Отрывок для чтения:
Другой вопрос — что происходит в душе Дымогацкого, нет ли конфликта со своей совестью после внезапного разрешения нового варианта пьесы. Ее, на радость Савве Лукичу, переиграли без малейшего участия Дымогацкого. Новый финал на совести всех артистов театра, и главным образом на совести Метелкина — Паспарту:
«Лорд. Автора дайте!
Бетси и леди под руки вводят Кири.
Лорд (шипящим шепотом). Сейчас будем играть вариант финала... импровизируйте международную революцию, матросы должны принять участие... если вам дорога пьеса...
Кири. А... понял... Понял...
Леди. Мы поможем вам все.
Бетси. Да... да.
<...>
Паспарту. Товарищи! Команда яхты «Дункан», выйдя в море, взбунтовалась против насильников-капиталистов!.. После страшного боя команда сбросила в море Паганеля, леди Гленарван и капитана Гаттераса. Я принял команду. Революционные европейские матросы просят передать туземному народу, что отныне никто не покусится на его свободу. Мы братски приветствуем туземцев...» (345)
Дымогацкий не возражал против нового варианта финала. Конечно, драматург надеялся, что после таких, на его взгляд незначительных, изменений пьеса будет разрешена. После окончания спектакля он затыкает уши, боясь еще раз услышать смертный приговор: «Ничего, ничего не хочу слышать... я убит...» (346). Но когда оказалось, что пьеса допускается к постановке, Дымогацкий ведет себя по меньшей мере странно. «Горький смысл происходящего, то, что он обманут в ходе этой «азартной игры», становится очевиден Дымогацкому лишь в финале. Согласившись играть по правилам системы, он лишается права свободного выбора художника»13. В его словах слышится горькая ирония над самим собой: «Мерси, спасибо, данке зер. Прошу вас, граждане, ко мне на мою новую квартиру, квартиру драматурга Дымогацкого — Жюль Верна в бельэтаже с зернистой икрою... <...> Что, мой сеньор? Вдохновение мне дано, как ваше мнение?» (347). Савва опять недоумевает, но его успокаивает Метелкин: мол, драматург «осатанел от денег» (347). На наш взгляд, эта заключительная сцена показывает художника на перепутье, в раздумьях над дальнейшей судьбой. «Не продается вдохновенье, но можно рукопись продать», рукопись, идеологически выдержанную по всем канонам. А это дает возможность иметь свою квартиру вместо подвала с разбитыми стеклами, бельэтаж с зернистой икрой... Велик соблазн. О. Есипова отмечает: «Творцы Булгакова отличаются друг от друга прежде всего тем, как ведут себя в сходных предлагаемых обстоятельствах жизни... ...герои для него — помимо прочего — как бы варианты одной (может быть, собственной?) судьбы: Булгаков анализирует возможные способы поведения художника, не совпадающего с миром.

Краткое задание A: Перепишите часть отрывка о пьесе Дымогацкого, всё от слов «Лорд (шипящим шепотом).» вплоть до слов «А... понял... Понял...», заменив «матросы» на «моряки».
Краткое задание B: Напишите продолжение отрывка о пьесе Дымогацкого, начиная сразу после его последнего предложения.

Представленные данные:

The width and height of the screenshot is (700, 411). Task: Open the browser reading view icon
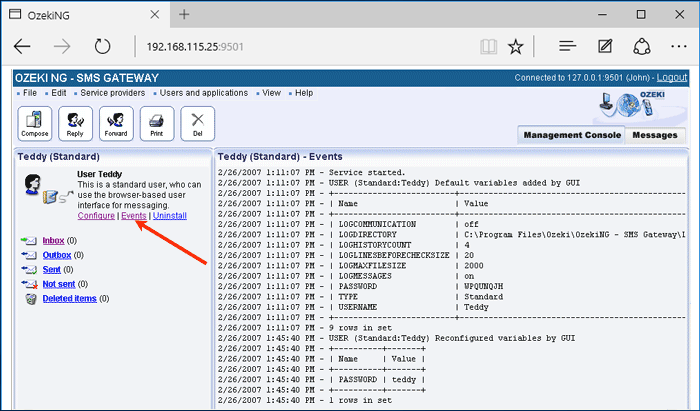(488, 46)
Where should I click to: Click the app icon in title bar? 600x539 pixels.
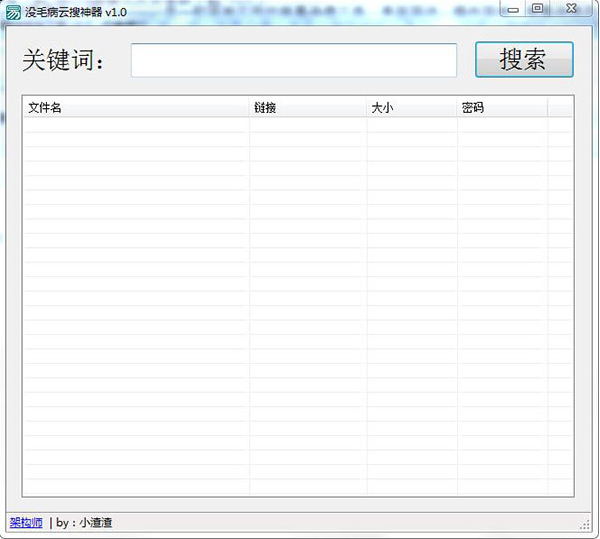[13, 11]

Письменный ответ A:
Лорд (шипящим шепотом). Сейчас будем играть вариант финала... импровизируйте международную революцию, моряки должны принять участие... если вам дорога пьеса...
Кири. А... понял... Понял...

Письменный ответ B:
Первый в этом ряду — драматург Дымогацкий. Персонаж, данный автором преимущественно в сатирико-комедийном ракурсе, в выстраиваемой перспективе интересен тем, что находится у истоков поступка. В Дымогацком даны разные возможности: он еще означен лунным светом (в действии его пьесы «всходит таинственная луна» и дома «лунный свет вместо одеяла»); его нищая жизнь предвещает судьбу Максудова <...>, безумие Мастера... но впереди маячит совсем другая перспектива. <...> Дымогацкий оставлен Булгаковым у того камня на перекрестке, где все зависит от того, «направо» или «налево» пойдешь»14.
Финал остается открытым, конфликт «художник — власть» — пока не разрешенным. Мы не знаем, породит ли власть еще одного «илота, панегириста и услужающего». Что, возможно, так и будет — ибо нет у Дымогацкого достаточной силы воли для противостояния жизненным трудностям — подтверждается тем, что в финале слова Дымогацкого сливаются со словами Саввы Лукича:
«Кири. Ныне и присно и во веки веков!
Савва. Аминь» (348).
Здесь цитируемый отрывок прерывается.